[The task] With the line containing "Click the Windows Session Manager icon" as the start and the line containing "This screenshot has width=648, height=385." as the end, transcribe that span of the entries below exactly, including both.

[Provided material]
+ + +

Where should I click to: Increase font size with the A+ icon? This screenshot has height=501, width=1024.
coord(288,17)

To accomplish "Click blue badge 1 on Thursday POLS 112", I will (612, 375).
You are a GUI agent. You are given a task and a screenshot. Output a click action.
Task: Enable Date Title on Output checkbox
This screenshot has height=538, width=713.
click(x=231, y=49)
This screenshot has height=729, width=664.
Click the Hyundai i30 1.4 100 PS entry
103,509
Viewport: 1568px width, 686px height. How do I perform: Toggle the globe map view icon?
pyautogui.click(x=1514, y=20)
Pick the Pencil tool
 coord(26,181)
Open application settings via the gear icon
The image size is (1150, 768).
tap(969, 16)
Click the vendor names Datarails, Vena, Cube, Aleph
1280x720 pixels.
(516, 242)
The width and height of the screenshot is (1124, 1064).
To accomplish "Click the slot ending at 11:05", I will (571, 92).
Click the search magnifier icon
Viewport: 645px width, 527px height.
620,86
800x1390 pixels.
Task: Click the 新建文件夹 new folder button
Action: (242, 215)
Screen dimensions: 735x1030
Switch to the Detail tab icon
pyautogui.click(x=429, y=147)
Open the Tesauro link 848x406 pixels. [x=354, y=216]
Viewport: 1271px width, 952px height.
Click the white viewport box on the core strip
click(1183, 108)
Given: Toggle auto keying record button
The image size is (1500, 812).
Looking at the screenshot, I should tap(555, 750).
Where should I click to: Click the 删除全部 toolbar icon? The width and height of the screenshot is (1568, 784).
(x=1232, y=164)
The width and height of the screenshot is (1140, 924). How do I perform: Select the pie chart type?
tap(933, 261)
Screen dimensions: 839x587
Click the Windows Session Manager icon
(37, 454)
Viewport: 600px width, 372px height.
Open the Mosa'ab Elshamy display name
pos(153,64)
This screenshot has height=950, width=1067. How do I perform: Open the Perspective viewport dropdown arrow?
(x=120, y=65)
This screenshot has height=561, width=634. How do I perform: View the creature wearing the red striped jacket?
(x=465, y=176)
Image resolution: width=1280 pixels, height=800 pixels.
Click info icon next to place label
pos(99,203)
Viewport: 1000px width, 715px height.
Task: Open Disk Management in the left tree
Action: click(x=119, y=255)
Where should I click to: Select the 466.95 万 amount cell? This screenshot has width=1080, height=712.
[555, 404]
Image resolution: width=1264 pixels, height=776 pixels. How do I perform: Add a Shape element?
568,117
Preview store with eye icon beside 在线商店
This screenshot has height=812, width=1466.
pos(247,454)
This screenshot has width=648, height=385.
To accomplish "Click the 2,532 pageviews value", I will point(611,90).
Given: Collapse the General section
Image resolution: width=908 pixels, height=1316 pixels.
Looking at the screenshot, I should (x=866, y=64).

+ + +

[Problem solution]
Click the Windows Session Manager icon
(37, 454)
Viewport: 600px width, 372px height.
Open the Mosa'ab Elshamy display name
pos(153,64)
This screenshot has height=950, width=1067. How do I perform: Open the Perspective viewport dropdown arrow?
(x=120, y=65)
This screenshot has height=561, width=634. How do I perform: View the creature wearing the red striped jacket?
(x=465, y=176)
Image resolution: width=1280 pixels, height=800 pixels.
Click info icon next to place label
pos(99,203)
Viewport: 1000px width, 715px height.
Task: Open Disk Management in the left tree
Action: click(x=119, y=255)
Where should I click to: Select the 466.95 万 amount cell? This screenshot has width=1080, height=712.
[555, 404]
Image resolution: width=1264 pixels, height=776 pixels. How do I perform: Add a Shape element?
568,117
Preview store with eye icon beside 在线商店
This screenshot has height=812, width=1466.
pos(247,454)
This screenshot has width=648, height=385.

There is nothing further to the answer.